There is no ambiguity, however, in regard to the brutal way tens of millions of Muslims, Christians, Falun Gong members and Baha’i are subjected to harassment, imprisonment, forced labour and worse in Hindu-majority India, Buddhist Myanmar, Shia Iran, and atheist China.

Indeed, six of 10 of the world’s most populous countries — China, India, Brazil, Indonesia, Pakistan and Nigeria — are home to severe religious extremism, says Brett Scharffs, director of the International Center for Law and Religion Studies and a renowned specialist on religious freedom.

The four countries that round out the world’s 10 largest — the U.S., Brazil, Bangladesh and Mexico — are also on downward trajectories, says Scharffs. The U.S., for instance, has been battered by more massacres at churches, synagogues and mosques, which are also often targeted for vandalism and arson.

In Canada, a gunman killed six people at a Quebec mosque in 2017. And in 2021, scores of Catholic and other churches in Canada were vandalized or burnt to the ground. These attacks occurred following misleading media reports of the discovery of “mass graves” of children next to the sites of former Indigenous residential schools, which were federally funded and church-run.

It’s not too hard to point to where religious freedom is threatened — including via Russia’s invasion of Ukraine. The patriarch of the Russian Orthodox Church is dangerously backing Vladimir Putin’s attempt to erase the preferences of Ukrainian Orthodox people, who want to be independent of Moscow’s oppressive Orthodox leaders.

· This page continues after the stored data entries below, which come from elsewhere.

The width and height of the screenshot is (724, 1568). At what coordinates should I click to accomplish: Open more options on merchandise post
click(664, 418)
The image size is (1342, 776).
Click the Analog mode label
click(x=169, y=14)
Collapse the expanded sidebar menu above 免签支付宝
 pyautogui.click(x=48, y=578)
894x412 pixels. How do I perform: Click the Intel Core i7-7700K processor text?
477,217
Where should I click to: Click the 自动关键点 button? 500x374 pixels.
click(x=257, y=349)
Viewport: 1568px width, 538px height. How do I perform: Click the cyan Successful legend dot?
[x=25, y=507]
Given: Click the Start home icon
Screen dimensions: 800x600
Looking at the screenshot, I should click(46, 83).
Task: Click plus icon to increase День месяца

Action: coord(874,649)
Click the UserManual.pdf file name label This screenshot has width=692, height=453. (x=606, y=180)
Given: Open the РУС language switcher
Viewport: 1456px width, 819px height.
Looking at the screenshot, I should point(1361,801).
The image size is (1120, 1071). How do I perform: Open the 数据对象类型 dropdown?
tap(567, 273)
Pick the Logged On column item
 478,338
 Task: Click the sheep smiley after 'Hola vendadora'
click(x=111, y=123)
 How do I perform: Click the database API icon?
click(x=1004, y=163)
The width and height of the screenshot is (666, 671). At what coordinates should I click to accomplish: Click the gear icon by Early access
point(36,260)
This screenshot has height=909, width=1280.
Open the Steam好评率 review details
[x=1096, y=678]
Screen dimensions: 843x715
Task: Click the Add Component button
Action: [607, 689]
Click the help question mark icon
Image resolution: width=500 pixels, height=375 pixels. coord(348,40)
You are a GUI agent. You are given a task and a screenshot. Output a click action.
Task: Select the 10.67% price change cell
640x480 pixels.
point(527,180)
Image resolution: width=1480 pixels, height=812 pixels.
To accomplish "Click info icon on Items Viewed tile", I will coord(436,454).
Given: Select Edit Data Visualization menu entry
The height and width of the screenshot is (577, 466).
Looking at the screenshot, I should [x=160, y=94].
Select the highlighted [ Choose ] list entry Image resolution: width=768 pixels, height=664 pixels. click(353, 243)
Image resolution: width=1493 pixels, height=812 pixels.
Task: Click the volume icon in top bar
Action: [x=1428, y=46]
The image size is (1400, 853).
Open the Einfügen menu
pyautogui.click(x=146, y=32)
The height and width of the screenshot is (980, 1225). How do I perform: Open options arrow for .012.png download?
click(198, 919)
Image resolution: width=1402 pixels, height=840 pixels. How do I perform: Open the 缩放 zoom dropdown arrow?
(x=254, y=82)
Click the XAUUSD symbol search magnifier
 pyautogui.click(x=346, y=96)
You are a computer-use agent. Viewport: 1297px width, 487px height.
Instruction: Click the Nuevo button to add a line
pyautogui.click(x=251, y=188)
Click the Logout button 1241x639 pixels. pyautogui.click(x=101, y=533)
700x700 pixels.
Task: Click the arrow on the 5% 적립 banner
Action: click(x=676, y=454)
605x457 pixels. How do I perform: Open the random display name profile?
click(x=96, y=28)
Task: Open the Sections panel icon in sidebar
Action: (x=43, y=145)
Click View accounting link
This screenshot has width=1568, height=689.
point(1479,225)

The concept of religious freedom was also central to a more nuanced issue: Western complaints about anti-homosexual laws in Qatar during the World Cup soccer spectacle.

While it is entirely legitimate to criticize the leaders of countries hosting major global events, Scharffs wonders whether the army of Western critics of Qatar were harder on the Muslim-majority country than on homophobic Putin when he hosted the World Cup in 2018. And when China held last year’s Winter Olympics, Scharffs believes it got off lightly for persecuting Uyghur Muslims and Christians.

Normally, in Canada, religious freedom also tends to play out subtly, since the nation is not yet as polarized as many others, even while some seem to want to make it so.

Many English-speaking Canadians accuse Quebec’s popular governing party of bigotry, Islamophobia and even racism for its 2019 religious neutrality law, Bill 21, which bans public employees in positions of authority from wearing visible religious symbols on the job. But do many fail to understand the French concept of “laicite”?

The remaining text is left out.